◆ **Task objective**
Present each line of the entries below that holds the word "will".

(Stored data)
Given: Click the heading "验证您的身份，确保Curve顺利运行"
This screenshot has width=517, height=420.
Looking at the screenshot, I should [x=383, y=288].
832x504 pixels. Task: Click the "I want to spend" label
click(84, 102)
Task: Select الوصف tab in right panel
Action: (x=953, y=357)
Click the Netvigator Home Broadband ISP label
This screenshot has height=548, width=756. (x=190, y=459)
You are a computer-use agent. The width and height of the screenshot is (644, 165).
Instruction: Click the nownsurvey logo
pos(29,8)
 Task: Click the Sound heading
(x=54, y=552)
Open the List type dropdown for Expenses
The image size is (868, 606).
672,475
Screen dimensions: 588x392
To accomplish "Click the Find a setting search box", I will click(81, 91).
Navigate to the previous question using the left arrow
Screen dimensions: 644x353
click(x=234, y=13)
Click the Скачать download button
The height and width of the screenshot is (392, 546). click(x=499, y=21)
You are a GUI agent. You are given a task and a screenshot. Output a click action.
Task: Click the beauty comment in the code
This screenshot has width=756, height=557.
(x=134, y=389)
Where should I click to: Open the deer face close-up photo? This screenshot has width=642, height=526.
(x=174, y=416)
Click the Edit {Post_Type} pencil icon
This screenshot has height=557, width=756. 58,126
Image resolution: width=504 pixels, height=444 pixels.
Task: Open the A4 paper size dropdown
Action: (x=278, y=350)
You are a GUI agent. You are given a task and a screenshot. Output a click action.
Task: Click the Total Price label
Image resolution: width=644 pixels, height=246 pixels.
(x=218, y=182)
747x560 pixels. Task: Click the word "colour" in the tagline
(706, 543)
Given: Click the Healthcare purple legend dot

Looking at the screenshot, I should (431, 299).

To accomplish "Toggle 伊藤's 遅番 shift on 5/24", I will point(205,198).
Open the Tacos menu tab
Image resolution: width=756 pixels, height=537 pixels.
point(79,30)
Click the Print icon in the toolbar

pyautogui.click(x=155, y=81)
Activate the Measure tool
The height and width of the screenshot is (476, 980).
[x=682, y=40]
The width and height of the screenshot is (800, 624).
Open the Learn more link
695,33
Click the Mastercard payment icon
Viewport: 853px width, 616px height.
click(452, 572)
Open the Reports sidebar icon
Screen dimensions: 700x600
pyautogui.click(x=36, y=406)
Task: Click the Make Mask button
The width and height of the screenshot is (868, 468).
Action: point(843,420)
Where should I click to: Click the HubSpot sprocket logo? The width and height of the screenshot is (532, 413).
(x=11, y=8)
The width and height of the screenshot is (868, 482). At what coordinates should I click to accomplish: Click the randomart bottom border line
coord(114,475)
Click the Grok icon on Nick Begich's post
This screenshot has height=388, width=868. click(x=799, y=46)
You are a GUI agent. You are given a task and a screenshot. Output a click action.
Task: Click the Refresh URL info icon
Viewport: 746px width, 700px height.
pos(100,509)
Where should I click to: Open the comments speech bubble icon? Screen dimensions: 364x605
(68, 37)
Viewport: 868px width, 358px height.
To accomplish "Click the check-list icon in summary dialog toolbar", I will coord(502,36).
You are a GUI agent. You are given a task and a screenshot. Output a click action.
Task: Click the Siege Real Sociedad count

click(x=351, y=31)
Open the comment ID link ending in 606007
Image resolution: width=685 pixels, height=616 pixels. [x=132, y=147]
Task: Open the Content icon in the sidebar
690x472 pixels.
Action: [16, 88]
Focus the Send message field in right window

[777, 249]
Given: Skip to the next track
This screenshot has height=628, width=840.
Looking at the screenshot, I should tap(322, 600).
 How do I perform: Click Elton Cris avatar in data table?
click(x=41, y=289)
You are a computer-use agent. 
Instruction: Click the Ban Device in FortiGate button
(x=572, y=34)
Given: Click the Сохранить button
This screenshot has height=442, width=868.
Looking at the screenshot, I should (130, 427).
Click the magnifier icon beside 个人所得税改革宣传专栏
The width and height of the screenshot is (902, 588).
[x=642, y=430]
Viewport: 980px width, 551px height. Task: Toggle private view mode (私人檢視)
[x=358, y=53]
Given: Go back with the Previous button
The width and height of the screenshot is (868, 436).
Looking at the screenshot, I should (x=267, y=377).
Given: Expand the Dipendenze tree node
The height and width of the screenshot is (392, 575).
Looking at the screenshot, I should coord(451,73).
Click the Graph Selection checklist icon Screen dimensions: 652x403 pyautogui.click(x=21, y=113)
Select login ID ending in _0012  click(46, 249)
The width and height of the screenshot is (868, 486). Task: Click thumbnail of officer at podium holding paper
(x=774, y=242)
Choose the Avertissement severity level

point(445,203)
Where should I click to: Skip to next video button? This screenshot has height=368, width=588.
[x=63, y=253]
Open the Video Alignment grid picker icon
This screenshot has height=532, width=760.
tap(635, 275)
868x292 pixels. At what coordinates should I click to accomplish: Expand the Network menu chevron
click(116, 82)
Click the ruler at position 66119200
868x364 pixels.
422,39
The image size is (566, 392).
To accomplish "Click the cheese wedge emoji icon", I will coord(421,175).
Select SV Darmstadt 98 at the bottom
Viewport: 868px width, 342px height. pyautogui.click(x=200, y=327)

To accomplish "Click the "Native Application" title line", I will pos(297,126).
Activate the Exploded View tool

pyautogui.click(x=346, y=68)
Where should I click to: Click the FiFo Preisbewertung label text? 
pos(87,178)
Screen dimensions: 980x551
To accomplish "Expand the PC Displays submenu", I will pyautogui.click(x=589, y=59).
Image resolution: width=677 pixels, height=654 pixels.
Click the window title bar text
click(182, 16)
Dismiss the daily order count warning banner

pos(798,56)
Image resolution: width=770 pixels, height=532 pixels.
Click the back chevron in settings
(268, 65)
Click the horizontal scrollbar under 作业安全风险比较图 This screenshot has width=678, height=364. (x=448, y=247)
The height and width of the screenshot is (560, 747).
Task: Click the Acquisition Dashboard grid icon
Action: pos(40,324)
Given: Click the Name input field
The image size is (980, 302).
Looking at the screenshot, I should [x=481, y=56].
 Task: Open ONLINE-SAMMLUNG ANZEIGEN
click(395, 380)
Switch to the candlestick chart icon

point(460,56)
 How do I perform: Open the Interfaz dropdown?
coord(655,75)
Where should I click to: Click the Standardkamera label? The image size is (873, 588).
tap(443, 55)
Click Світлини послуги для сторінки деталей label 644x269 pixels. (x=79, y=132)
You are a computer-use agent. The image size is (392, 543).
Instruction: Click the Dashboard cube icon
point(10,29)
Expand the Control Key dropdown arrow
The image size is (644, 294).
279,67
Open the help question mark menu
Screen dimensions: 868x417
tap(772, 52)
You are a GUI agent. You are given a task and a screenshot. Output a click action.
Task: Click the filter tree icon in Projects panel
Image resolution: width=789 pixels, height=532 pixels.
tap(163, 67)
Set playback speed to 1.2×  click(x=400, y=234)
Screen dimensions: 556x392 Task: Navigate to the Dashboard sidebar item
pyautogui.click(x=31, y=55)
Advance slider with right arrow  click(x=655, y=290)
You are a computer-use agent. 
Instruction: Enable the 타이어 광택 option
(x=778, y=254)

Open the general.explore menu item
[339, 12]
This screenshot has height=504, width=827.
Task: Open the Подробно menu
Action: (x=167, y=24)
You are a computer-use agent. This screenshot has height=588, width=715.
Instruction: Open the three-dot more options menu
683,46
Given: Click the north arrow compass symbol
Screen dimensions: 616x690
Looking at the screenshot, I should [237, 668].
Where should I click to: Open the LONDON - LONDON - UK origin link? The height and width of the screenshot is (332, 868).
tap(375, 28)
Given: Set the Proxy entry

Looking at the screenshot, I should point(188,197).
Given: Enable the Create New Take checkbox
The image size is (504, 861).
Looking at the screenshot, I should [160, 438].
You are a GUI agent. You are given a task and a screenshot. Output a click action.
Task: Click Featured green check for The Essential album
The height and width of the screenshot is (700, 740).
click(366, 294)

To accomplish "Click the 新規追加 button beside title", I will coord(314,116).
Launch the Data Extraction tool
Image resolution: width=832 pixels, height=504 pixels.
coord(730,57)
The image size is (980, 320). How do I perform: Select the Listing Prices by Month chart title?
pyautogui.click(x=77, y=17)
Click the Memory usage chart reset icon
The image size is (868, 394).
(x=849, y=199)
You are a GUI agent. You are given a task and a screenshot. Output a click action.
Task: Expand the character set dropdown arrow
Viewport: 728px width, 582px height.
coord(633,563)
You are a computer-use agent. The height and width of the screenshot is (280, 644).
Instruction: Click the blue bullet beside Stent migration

◆ **Result below**
To accomplish "Click the Find a setting search box", I will click(81, 91).
To accomplish "Toggle 伊藤's 遅番 shift on 5/24", I will point(205,198).
To accomplish "Click the check-list icon in summary dialog toolbar", I will coord(502,36).
To accomplish "Click the cheese wedge emoji icon", I will coord(421,175).
To accomplish "Click the "Native Application" title line", I will pos(297,126).
To accomplish "Expand the PC Displays submenu", I will pyautogui.click(x=589, y=59).
To accomplish "Click the 新規追加 button beside title", I will coord(314,116).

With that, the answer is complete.